Workspaces support inviting other people. Each member has a role within the Workspace (admin, editor, viewer — roster TBD). Members are scoped to the Workspace; an admin in Workspace A is not automatically an admin in Workspace B.

The invitation flow:

  1. From the Workspace settings page, click Invite member
  2. Enter their email and pick a role
  3. The invitee receives an email with a link
  4. They click the link and either log in (if they have a DropAFinder account) or register a new one
  5. After acceptance, they appear in the Workspace’s member list

Tutorial mode

A Workspace tracks two onboarding-related flags:

  • tutorial_enabled — whether the in-product tutorial is shown
  • tutorial_completed_steps — which steps the user has finished

These drive a guided onboarding experience for new Workspaces.

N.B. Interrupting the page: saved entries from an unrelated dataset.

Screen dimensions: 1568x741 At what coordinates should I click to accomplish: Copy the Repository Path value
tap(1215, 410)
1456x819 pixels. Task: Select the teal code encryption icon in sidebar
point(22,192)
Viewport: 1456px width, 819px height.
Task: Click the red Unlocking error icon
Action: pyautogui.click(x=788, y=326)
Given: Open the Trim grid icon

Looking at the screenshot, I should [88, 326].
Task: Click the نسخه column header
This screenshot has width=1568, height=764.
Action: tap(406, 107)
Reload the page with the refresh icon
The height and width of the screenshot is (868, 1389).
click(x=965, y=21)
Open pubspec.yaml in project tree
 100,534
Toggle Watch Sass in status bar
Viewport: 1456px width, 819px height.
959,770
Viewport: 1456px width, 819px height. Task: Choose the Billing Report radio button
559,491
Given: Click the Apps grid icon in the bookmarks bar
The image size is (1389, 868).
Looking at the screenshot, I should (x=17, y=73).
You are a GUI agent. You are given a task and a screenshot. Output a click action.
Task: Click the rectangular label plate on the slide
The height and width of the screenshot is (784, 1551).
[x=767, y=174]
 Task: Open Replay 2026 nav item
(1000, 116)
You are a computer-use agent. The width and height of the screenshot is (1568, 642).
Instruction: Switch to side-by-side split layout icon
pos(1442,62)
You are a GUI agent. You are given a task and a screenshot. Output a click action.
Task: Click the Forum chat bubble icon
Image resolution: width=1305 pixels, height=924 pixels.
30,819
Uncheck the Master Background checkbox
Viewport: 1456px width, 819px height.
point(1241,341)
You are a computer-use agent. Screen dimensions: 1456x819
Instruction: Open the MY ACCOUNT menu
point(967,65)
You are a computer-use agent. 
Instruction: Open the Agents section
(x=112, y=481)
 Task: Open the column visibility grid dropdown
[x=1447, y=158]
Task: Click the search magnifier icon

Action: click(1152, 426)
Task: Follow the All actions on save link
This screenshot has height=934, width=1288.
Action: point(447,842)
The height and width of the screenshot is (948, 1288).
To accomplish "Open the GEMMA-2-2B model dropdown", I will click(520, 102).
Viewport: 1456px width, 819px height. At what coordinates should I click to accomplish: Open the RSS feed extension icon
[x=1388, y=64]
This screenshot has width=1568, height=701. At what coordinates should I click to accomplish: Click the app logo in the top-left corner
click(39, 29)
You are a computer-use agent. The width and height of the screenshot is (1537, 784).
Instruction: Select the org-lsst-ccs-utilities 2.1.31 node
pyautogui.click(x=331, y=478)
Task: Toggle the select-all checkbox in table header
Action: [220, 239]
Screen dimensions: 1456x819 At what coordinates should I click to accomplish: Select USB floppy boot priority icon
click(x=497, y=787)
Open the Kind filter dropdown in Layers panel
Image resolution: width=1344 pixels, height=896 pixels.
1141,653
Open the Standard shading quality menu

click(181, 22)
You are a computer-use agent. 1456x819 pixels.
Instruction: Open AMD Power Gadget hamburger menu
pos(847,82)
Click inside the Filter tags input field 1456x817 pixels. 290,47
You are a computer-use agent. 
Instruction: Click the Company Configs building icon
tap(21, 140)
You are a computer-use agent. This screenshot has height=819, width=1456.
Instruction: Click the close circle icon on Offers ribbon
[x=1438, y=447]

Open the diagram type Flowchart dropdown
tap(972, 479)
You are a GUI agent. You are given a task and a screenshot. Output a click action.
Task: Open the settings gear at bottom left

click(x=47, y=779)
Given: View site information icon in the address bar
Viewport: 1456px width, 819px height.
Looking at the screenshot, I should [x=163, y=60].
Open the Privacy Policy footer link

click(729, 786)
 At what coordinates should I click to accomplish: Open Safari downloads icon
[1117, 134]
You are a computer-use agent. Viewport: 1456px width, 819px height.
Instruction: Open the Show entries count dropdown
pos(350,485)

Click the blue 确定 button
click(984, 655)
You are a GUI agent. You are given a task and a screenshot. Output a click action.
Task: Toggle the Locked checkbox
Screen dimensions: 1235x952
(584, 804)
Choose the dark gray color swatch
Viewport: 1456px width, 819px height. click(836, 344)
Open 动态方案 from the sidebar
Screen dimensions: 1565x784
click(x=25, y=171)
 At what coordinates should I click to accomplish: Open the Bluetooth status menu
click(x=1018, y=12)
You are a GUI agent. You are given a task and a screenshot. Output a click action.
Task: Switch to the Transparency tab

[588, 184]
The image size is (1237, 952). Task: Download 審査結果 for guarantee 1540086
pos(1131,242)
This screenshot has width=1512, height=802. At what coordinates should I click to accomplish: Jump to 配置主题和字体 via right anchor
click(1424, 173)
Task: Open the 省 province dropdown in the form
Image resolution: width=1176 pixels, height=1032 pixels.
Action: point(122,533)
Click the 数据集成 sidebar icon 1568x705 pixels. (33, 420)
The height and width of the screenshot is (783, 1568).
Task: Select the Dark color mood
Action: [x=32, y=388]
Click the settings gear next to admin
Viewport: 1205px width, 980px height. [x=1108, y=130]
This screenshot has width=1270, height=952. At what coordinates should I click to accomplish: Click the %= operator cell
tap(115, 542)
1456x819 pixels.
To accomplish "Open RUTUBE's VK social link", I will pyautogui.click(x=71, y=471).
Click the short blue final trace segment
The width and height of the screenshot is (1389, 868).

Existing Workspaces typically have the tutorial disabled or fully completed.

🔴 [NEEDS CLARIFICATION: Is the tutorial visible/applicable to all tiers, or only to specific ones? And what steps does it cover? The schema is clear from the digest; the UX side isn’t.]

Common patterns

Agency managing multiple clients

One Workspace per client. Each client’s data is isolated; if a client leaves, you delete or archive their Workspace without affecting others.

Multi-brand company

One Workspace per brand. Each brand has its own theme, Locations, and Finders. Members may be added to multiple Workspaces if they manage more than one brand.

Production / staging separation

Some teams use two Workspaces for the same data: one for production Finders, one for experimentation. This gives stronger isolation than just duplicating Finders within one Workspace, at the cost of maintaining the data in two places.

💡 Tip: If you have multiple Workspaces and find yourself manually mirroring changes between them, that’s a sign your data should probably live in one Workspace with multiple Sets or Maps as the differentiator. Workspaces are best when the data is genuinely separate.

Edge cases and limitations

  • No cross-Workspace data. A Location in one Workspace cannot be referenced from a Finder in another. If you need shared data, you need a single Workspace.
  • Finders carry their Workspace’s domain context. Authorized URLs configured on a Finder belong to that Finder, not the Workspace as a whole. Same Finder, same authorized URLs across Workspaces (if you duplicate it).
  • Per-Workspace billing isn’t separated. All your Workspaces are part of the same DropAFinder account, billed as one. To split billing across teams, you’d need separate accounts.
  • Workspace switching doesn’t preserve filters. If you’d narrowed the Locations panel to a specific country and switch Workspaces, the filter resets.
  • Deleting a Workspace is destructive. All Finders, Locations, Maps, Sets, Tags, Custom Fields, and member memberships are removed. Backup or export anything you want to keep before deleting.

🔴 [NEEDS CLARIFICATION: Confirm the deletion semantics — soft-delete with grace period, or hard-delete immediately? Affects whether to position deletion as recoverable or not.]